[Dataset entries]
--------

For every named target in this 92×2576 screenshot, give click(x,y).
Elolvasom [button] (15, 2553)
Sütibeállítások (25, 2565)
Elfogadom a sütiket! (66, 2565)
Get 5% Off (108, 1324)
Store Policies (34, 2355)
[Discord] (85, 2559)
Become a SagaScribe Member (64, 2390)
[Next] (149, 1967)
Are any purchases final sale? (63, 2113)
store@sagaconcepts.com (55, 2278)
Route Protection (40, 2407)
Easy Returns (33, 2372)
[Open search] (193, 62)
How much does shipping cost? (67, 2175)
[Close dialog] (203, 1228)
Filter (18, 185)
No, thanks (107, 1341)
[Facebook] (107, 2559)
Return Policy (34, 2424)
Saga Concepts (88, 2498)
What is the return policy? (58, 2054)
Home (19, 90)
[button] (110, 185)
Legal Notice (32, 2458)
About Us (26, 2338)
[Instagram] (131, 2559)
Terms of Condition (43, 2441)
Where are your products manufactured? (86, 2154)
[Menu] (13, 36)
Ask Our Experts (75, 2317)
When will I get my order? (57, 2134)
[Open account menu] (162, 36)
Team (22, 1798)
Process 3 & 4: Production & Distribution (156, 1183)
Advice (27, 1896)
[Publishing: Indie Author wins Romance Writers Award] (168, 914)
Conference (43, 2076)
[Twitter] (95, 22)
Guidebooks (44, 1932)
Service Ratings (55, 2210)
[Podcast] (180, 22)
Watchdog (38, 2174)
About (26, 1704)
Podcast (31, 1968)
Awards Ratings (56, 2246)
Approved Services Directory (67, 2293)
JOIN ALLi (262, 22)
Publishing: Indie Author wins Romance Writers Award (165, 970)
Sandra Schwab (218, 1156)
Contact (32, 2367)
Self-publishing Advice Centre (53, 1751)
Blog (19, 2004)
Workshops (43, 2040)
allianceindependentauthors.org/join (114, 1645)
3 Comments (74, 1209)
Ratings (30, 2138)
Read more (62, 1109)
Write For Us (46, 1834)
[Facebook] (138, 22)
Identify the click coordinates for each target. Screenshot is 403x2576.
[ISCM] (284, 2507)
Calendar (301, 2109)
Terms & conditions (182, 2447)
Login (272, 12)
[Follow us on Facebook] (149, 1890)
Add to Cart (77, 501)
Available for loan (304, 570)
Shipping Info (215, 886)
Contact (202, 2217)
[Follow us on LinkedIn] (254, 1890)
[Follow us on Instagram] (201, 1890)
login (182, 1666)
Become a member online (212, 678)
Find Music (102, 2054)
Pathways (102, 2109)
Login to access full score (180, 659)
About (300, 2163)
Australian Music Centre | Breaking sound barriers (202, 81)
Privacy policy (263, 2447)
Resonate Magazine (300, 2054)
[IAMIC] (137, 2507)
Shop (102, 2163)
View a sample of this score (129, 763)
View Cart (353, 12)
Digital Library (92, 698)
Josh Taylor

--------

Exercise requirements | Set the records down again in full, exactly as they read.

Response box |
For every named target in this 92×2576 screenshot, give click(x,y).
Elolvasom [button] (15, 2553)
Sütibeállítások (25, 2565)
Elfogadom a sütiket! (66, 2565)
Get 5% Off (108, 1324)
Store Policies (34, 2355)
[Discord] (85, 2559)
Become a SagaScribe Member (64, 2390)
[Next] (149, 1967)
Are any purchases final sale? (63, 2113)
store@sagaconcepts.com (55, 2278)
Route Protection (40, 2407)
Easy Returns (33, 2372)
[Open search] (193, 62)
How much does shipping cost? (67, 2175)
[Close dialog] (203, 1228)
Filter (18, 185)
No, thanks (107, 1341)
[Facebook] (107, 2559)
Return Policy (34, 2424)
Saga Concepts (88, 2498)
What is the return policy? (58, 2054)
Home (19, 90)
[button] (110, 185)
Legal Notice (32, 2458)
About Us (26, 2338)
[Instagram] (131, 2559)
Terms of Condition (43, 2441)
Where are your products manufactured? (86, 2154)
[Menu] (13, 36)
Ask Our Experts (75, 2317)
When will I get my order? (57, 2134)
[Open account menu] (162, 36)
Team (22, 1798)
Process 3 & 4: Production & Distribution (156, 1183)
Advice (27, 1896)
[Publishing: Indie Author wins Romance Writers Award] (168, 914)
Conference (43, 2076)
[Twitter] (95, 22)
Guidebooks (44, 1932)
Service Ratings (55, 2210)
[Podcast] (180, 22)
Watchdog (38, 2174)
About (26, 1704)
Podcast (31, 1968)
Awards Ratings (56, 2246)
Approved Services Directory (67, 2293)
JOIN ALLi (262, 22)
Publishing: Indie Author wins Romance Writers Award (165, 970)
Sandra Schwab (218, 1156)
Contact (32, 2367)
Self-publishing Advice Centre (53, 1751)
Blog (19, 2004)
Workshops (43, 2040)
allianceindependentauthors.org/join (114, 1645)
3 Comments (74, 1209)
Ratings (30, 2138)
Read more (62, 1109)
Write For Us (46, 1834)
[Facebook] (138, 22)
Identify the click coordinates for each target. Screenshot is 403x2576.
[ISCM] (284, 2507)
Calendar (301, 2109)
Terms & conditions (182, 2447)
Login (272, 12)
[Follow us on Facebook] (149, 1890)
Add to Cart (77, 501)
Available for loan (304, 570)
Shipping Info (215, 886)
Contact (202, 2217)
[Follow us on LinkedIn] (254, 1890)
[Follow us on Instagram] (201, 1890)
login (182, 1666)
Become a member online (212, 678)
Find Music (102, 2054)
Pathways (102, 2109)
Login to access full score (180, 659)
About (300, 2163)
Australian Music Centre | Breaking sound barriers (202, 81)
Privacy policy (263, 2447)
Resonate Magazine (300, 2054)
[IAMIC] (137, 2507)
Shop (102, 2163)
View a sample of this score (129, 763)
View Cart (353, 12)
Digital Library (92, 698)
Josh Taylor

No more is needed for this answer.